In offering his regrets, the pope said that in its totality, his speech was intended as “an invitation to frank and sincere dialogue, with great mutual respect.” In living up to that, he and other top Vatican officials will have to accept that genuine communication cannot occur on their terms only.

[Now this really does beat all. In recent years, Muslims have been setting the terms of this so-called dialogue by threatening murder and causing mayhem when somebody from the West offends their delicate sensibilities. We in the West -- well, our media at least -- snivel and scrape and bow to the wildest fanaticism. And now the Times has the gall to blame Benedict for trying to impose his conditions for dialogue on the Islamic world?! Oh, vomit.]
Comments
M_David
September 21, 2006 9:43 PM

elmo writes:

As somebody else stated earlier, which bears repeating, the same people criticizing the pope for speaking up against Islamicism, are also criticizing Pope Pius XII for not doing more to stop Nazism.

Ouch! That's so true I just had to see it again.


FzxGkJssFrk writes:

Rod, I would encourage you to just stop reading the Times editorial page. It's for your health. I did it, and YOU CAN TOO!

Yeh, but the flashbacks can be killer :-)


Susan writes:

The NYT questions the powerful.

Ahh, but who questions the NYT? Certainly not the media - they gulp it down hook, line, and sinker.>

Susan
September 21, 2006 11:01 PM

The people decide whether to believe the NYT. If they'd rather believe Rush Limbaugh or the 700 Club, that's their choice.>

David J. White
September 22, 2006 12:23 AM

Personally, given a choice among that particular rogues' gallery, I'd pick the NYT. But I have a feeling that there are more people in this country to listen to Rush and watch the 700 Club than read the NYT.>

Jason Pitzl-Waters (The Wild H
September 22, 2006 6:42 PM
http://www.wildhunt.org/blog.html

Voodoo priests doing blood sacrifices right in front of the tomb! How disrespectful! How shocking! If it were actually true.

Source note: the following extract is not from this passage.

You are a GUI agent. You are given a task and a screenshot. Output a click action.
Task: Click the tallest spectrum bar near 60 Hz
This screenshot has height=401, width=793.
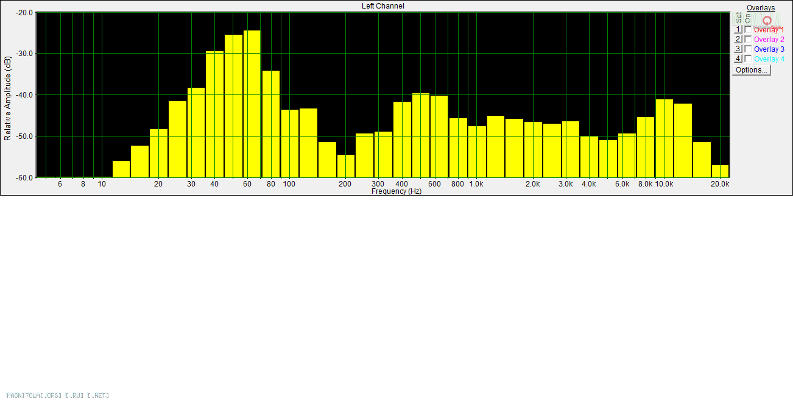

"In the interview, [Rev. Vincenzo] Coli acknowledged the criticism but defended the meetings. He denied Messori's assertion that African animists sacrificed chickens on the altar near the tomb of Saint Clare, a contemporary of Saint Francis. Criticism of the Franciscans' activities is a way of indirectly criticizing John Paul, he added...He said that meetings with members of other religions were not a sign of weakened faith, but a mark of mature, confident belief. "We can therefore be open to communication. Clashes are not necessary," he said."

Either Dreher believes the Franciscan to be a liar, or his invective isn't troubled by facts.>

R. T. A. de Vore
October 22, 2008 8:09 PM

Contrary to regrettable misconception, Judeo-Christian traditions are unequivocally monotheistic. Furthermore,
the Roman Catholic Church considers herself to have been divinely founded, with a mission entrusted to her by our Lord Jesus Christ: namely, to teach God-fearing faithful historic Christian doctrine; to preach the Gospel to a jaded world, whether in season or out of season. Clearly, Pope Benedict XVI, Vicar of Christ, should have been moved to tears and to action when proponents of inter-faith dialogue demonstrated scant
regard for the sacred space proper to sanctuary and Tabernacle. Have modern men and women such itching ears that they cannot tolerate Christian orthodoxy and Christian discipline? Must a dictatorship of relativism
reduce everything Christian to a theatre of absurdity?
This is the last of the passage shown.